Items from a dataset
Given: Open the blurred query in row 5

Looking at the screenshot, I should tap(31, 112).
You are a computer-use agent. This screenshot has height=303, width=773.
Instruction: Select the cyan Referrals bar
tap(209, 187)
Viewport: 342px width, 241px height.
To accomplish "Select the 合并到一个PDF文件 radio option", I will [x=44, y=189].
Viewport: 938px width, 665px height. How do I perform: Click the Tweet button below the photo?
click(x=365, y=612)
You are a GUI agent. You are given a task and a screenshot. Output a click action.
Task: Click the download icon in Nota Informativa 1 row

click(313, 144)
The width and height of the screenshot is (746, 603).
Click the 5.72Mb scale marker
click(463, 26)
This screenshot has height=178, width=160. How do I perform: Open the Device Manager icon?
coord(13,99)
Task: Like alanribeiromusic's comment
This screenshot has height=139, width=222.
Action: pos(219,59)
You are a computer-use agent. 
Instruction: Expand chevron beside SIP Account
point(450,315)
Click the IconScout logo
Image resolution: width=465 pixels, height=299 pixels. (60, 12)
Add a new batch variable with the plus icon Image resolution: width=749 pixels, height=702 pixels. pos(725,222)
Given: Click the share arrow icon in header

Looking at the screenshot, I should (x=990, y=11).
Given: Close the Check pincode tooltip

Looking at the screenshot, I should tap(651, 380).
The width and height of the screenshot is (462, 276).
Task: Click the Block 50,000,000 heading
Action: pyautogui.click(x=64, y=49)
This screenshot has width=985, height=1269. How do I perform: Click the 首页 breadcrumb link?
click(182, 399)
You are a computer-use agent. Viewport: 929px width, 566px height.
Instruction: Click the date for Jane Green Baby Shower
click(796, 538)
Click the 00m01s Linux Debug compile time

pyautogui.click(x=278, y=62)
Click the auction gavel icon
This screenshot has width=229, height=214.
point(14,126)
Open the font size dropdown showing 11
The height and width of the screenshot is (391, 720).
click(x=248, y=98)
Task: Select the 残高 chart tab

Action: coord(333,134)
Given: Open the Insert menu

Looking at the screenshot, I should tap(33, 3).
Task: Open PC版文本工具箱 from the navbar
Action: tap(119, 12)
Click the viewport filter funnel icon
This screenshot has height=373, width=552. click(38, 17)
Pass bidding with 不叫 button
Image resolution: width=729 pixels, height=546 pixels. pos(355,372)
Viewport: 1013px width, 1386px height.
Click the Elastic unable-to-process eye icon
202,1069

> _Directions_
Reproduce all of the records, keeping every character unchanged.

> _Solution to this problem_
Given: Open the blurred query in row 5

Looking at the screenshot, I should tap(31, 112).
You are a computer-use agent. This screenshot has height=303, width=773.
Instruction: Select the cyan Referrals bar
tap(209, 187)
Viewport: 342px width, 241px height.
To accomplish "Select the 合并到一个PDF文件 radio option", I will [x=44, y=189].
Viewport: 938px width, 665px height. How do I perform: Click the Tweet button below the photo?
click(x=365, y=612)
You are a GUI agent. You are given a task and a screenshot. Output a click action.
Task: Click the download icon in Nota Informativa 1 row

click(313, 144)
The width and height of the screenshot is (746, 603).
Click the 5.72Mb scale marker
click(463, 26)
This screenshot has height=178, width=160. How do I perform: Open the Device Manager icon?
coord(13,99)
Task: Like alanribeiromusic's comment
This screenshot has height=139, width=222.
Action: pos(219,59)
You are a computer-use agent. 
Instruction: Expand chevron beside SIP Account
point(450,315)
Click the IconScout logo
Image resolution: width=465 pixels, height=299 pixels. (60, 12)
Add a new batch variable with the plus icon Image resolution: width=749 pixels, height=702 pixels. pos(725,222)
Given: Click the share arrow icon in header

Looking at the screenshot, I should (x=990, y=11).
Given: Close the Check pincode tooltip

Looking at the screenshot, I should tap(651, 380).
The width and height of the screenshot is (462, 276).
Task: Click the Block 50,000,000 heading
Action: pyautogui.click(x=64, y=49)
This screenshot has width=985, height=1269. How do I perform: Click the 首页 breadcrumb link?
click(182, 399)
You are a computer-use agent. Viewport: 929px width, 566px height.
Instruction: Click the date for Jane Green Baby Shower
click(796, 538)
Click the 00m01s Linux Debug compile time

pyautogui.click(x=278, y=62)
Click the auction gavel icon
This screenshot has width=229, height=214.
point(14,126)
Open the font size dropdown showing 11
The height and width of the screenshot is (391, 720).
click(x=248, y=98)
Task: Select the 残高 chart tab

Action: coord(333,134)
Given: Open the Insert menu

Looking at the screenshot, I should tap(33, 3).
Task: Open PC版文本工具箱 from the navbar
Action: tap(119, 12)
Click the viewport filter funnel icon
This screenshot has height=373, width=552. click(38, 17)
Pass bidding with 不叫 button
Image resolution: width=729 pixels, height=546 pixels. pos(355,372)
Viewport: 1013px width, 1386px height.
Click the Elastic unable-to-process eye icon
202,1069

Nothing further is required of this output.